Berlin has always been something of an anomaly in Formula E. It’s partially the nature of the circuit, with its long wide corners, something which is unusual in a series usually populated by tight twisty turns. It’s also partially the track surface, concrete laid almost one hundred years ago, which is very different to the usual asphalt that adorns city streets. As a result, there were varying fortunes last weekend.

Mercedes-EQ dominance

In the second race in Berlin, Mercedes-EQ powertrains filled the top four positions at the end of the E-Prix, with both the factory team and their customer team ROKiT Venturi Racing performing exceptionally. It means Stoffel Vandoorne is the Drivers' championship leader and has now picked up three podiums in a row, to go 12 points clear at the top of the standings.

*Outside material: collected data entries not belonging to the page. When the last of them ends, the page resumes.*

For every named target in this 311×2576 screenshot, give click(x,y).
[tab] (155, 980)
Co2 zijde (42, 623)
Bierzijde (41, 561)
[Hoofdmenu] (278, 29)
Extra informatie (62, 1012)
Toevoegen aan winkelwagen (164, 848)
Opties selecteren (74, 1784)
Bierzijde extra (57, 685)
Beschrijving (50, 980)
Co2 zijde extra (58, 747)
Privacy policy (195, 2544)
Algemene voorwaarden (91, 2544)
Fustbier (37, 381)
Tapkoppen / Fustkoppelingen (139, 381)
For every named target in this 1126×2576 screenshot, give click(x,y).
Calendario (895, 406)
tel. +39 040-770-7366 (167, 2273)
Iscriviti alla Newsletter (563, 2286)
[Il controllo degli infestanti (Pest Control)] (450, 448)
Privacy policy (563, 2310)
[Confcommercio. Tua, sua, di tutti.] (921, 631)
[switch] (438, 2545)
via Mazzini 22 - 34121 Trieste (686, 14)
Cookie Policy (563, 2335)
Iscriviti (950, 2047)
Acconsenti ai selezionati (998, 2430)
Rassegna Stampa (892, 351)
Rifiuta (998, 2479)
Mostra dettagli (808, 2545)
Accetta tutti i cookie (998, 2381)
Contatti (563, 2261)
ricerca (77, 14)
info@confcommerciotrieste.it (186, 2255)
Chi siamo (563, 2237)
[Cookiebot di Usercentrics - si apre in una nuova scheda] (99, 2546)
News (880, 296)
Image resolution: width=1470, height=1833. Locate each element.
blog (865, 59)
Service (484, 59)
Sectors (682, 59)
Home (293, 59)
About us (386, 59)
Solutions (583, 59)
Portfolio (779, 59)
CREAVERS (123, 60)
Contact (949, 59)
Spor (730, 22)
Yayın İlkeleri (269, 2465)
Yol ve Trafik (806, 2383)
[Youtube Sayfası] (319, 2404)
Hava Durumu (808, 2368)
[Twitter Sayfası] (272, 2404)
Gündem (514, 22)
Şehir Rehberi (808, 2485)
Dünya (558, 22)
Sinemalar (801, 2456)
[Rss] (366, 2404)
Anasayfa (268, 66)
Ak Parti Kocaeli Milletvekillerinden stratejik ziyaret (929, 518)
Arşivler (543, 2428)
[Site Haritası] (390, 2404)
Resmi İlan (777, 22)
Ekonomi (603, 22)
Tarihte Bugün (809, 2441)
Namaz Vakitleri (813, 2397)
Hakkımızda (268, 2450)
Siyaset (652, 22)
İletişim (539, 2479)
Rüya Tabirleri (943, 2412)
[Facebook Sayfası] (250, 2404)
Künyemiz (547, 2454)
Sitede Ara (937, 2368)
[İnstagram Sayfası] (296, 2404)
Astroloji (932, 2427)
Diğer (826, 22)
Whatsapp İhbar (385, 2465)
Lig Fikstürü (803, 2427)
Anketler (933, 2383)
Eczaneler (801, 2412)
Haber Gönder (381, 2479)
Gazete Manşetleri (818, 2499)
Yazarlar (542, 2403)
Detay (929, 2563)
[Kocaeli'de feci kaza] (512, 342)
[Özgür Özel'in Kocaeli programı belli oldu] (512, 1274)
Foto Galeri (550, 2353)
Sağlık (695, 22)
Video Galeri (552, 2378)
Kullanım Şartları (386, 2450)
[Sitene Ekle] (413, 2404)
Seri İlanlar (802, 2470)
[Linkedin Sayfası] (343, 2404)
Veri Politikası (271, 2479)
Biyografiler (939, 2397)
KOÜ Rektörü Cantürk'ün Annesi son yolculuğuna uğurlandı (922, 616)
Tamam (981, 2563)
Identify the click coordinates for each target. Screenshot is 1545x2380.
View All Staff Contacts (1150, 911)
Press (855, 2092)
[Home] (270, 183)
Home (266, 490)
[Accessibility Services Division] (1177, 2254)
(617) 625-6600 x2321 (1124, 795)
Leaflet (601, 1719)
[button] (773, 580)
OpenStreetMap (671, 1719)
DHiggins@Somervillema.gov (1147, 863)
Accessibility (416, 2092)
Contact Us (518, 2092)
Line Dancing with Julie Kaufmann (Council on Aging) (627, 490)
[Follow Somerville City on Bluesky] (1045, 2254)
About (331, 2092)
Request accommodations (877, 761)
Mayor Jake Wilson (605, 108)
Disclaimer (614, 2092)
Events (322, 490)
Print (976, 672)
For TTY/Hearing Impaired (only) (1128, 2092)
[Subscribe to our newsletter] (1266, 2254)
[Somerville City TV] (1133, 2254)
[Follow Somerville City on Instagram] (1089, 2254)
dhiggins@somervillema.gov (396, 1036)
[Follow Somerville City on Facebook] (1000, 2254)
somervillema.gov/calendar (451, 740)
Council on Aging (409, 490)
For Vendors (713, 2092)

The man chasing him is Edoardo Mortara (ROKiT Venturi Racing). He picked up the most points of anyone in Berlin, with a win, a second place and two pole positions in a weekend that put his title challenge back on track. He was fifth coming into the weekend, somewhat cut adrift from the top four, after retiring in Monaco and Rome, but has launched back into the championship battle.

Berlin strugglers

Jaguar TCS Racing and Envision Racing are two teams that have traditionally struggled in Berlin, and it was no different last weekend. Jaguar's Mitch Evans missed out on the qualifying duels on Saturday, but raced through to finish fifth which were solid enough points. On the Sunday, though, he could only manage tenth. It’s the third time in three seasons that Evans has fallen away from a title fight in Berlin, but the good news for him this year is that it isn’t the season finale!

Robin Frijns (Envision Racing) was nowhere on Saturday. He qualified 20th after making a mistake in the Groups running, and although he managed to come back through to 12th it wasn’t enough to collect any points. So miserable was Envision’s pace after free practice on Sunday, they decided to change Nick Cassidy’s entire powertrain, and take the back of the grid penalty that came with it. The logic was that they would be qualifying at the back anyway, so this was the best place to take the penalty. All of a sudden, both cars were in the Duels! Frijns even managed to take second on the grid behind Mortara.

It was a shame for Cassidy, as it was his best qualifying performance of the season but he was unable to even take that position at the start. Frijns was pessimistic about keeping up with the Mercedes-EQ powered cars, and was ulimtately satisfied to finish ‘best of the rest’ in fifth, but missing his ATTACH MODE activation was an error from the Dutchman that may have cost him a position or two.

A late title defence?

We are at the half way mark in the season now, and after coming out of the blocks in his championship defence by winning the first race of the year in Diriyah, Nyck de Vries (Mercedes-EQ) disappeared for a few months. He picked up two points in four races, and would often qualify well but drop backwards as he struggled with the car's balance.

Suddenly, in the second race in Berlin, it all came right. It was the type of dominant drive that we had come to expect from last year’s champion. He is admittedly 46 points behind his teammate Vandoorne who is leading the championship, and he himself doesn’t particularly believe that he is back in the fight, but if he can pick up some more big results then it’s not an impossibility for him to defend his title, although it looks pretty unlikely.

On to Jakarta

This will only be the third new track in three years for the teams and drivers to learn in the hot and humid Indonesia. It’s also only a single header, so there’s just one day for them to get up to speed and bag points, so preparation for this race is going to be absolutely vital, and everyone will see Jakarta as the weekend to kick start their second half of the season.